Les femmes dans la musique égyptienne

Les industries musicales sont souvent le reflet de la société dans laquelle elles évoluent et, comme la société égyptienne est patriarcale et dominée par les hommes, la scène musicale égyptienne n’est pas très différente. Les normes et traditions culturelles imposent souvent des difficultés et des restrictions aux femmes qui s’aventurent dans le secteur de la musique, rendant les Égyptiennes moins visibles et moins nombreuses dans ce secteur que les hommes.

La religion officielle de l’Égypte étant l’islam, la pensée et la doctrine islamique ont une influence dominante sur les hiérarchies sociales et sur la place des femmes dans ces hiérarchies. Certains érudits islamiques estimant que la voix d’une femme ne doit pas être entendue, les femmes sont souvent découragées de poursuivre une carrière musicale, celle-ci n’étant pas considérée comme respectable.

Les femmes sont pour la plupart absentes de la scène musicale religieuse et il leur est même interdit de prononcer l’appel à la prière que l’on peut entendre résonner dans les villes égyptiennes cinq fois par jour. La censure a une relation de longue date avec l’industrie musicale en Égypte, pour des raisons politiques et religieuses. Toute musique publiée officiellement en Égypte doit faire l’objet d’un processus de validation rigoureux afin de s’assurer que les paroles n’offensent ni le régime en place ni la religion.
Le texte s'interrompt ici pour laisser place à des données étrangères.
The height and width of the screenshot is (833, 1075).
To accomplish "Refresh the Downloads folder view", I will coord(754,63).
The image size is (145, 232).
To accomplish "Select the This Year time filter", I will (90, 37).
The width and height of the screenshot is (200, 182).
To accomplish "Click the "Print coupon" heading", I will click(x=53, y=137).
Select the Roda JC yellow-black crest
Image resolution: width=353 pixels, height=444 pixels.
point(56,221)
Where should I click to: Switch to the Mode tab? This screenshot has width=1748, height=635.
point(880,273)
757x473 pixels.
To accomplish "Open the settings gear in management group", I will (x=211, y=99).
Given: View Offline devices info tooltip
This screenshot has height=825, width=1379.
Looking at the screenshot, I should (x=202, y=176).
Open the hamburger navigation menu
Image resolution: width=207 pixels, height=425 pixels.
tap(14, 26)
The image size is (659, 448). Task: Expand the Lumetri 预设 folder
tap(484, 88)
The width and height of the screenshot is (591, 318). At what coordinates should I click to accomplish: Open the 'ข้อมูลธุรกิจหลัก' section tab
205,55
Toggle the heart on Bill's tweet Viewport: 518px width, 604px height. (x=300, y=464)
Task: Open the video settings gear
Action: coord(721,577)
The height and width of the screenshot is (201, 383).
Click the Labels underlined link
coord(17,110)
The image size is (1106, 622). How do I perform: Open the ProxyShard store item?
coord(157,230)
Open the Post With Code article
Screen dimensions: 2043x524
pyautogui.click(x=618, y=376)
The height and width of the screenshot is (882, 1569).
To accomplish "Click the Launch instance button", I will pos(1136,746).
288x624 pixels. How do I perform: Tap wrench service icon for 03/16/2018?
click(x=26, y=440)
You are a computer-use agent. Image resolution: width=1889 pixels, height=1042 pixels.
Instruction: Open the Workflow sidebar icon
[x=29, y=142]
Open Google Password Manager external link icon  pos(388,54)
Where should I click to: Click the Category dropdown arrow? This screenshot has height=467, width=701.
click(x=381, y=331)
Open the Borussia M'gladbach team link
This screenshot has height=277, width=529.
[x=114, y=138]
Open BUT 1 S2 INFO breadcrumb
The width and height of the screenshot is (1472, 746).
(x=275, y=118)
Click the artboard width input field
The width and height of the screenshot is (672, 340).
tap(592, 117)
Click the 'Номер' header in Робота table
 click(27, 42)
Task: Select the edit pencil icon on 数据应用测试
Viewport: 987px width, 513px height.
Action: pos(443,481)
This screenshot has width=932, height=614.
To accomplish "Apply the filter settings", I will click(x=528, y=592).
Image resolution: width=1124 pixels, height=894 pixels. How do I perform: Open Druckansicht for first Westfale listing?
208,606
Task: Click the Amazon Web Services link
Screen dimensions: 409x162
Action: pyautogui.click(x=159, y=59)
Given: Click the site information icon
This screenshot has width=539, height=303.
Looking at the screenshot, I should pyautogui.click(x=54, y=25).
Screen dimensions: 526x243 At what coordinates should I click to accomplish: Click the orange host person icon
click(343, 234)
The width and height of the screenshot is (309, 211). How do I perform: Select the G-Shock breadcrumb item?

Les œuvres non approuvées sont interdites de sortie officielle dans les magasins de musique ou de diffusion par les stations de radio et de télévision appartenant au gouvernement. En revanche, grâce à la technologie moderne et à Internet, de plus en plus d’artistes renoncent aux sorties physiques de leur musique et se concentrent sur les sorties numériques, ce qui leur permet de contourner le processus d’obtention de licences gouvernementales pour diffuser leurs œuvres. Tous les artistes sont également tenus d’obtenir à l’avance des licences et permis de la part du Syndicat des musiciens pour les concerts.

Le processus d’autorisation du comité de censure et des licences de diffusion touche aussi bien les hommes que les femmes. Cependant, les femmes sont davantage confrontées à la censure et à la répression lorsqu’il s’agit de performances live. Le Syndicat des musiciens, dont tous les musiciens et interprètes professionnels doivent être membres, impose un code vestimentaire strict pour les femmes, qui dicte la longueur des robes ou des jupes et la profondeur de décolleté autorisée. Les artistes féminines enfreignant ce code vestimentaire risquent de se voir interdire de se produire sur scène en Égypte. Une conséquence à laquelle des chanteuses comme Sherine Abdel Wahab et Maryam Saleh ont été confrontées ayant suscité la désapprobation du syndicat.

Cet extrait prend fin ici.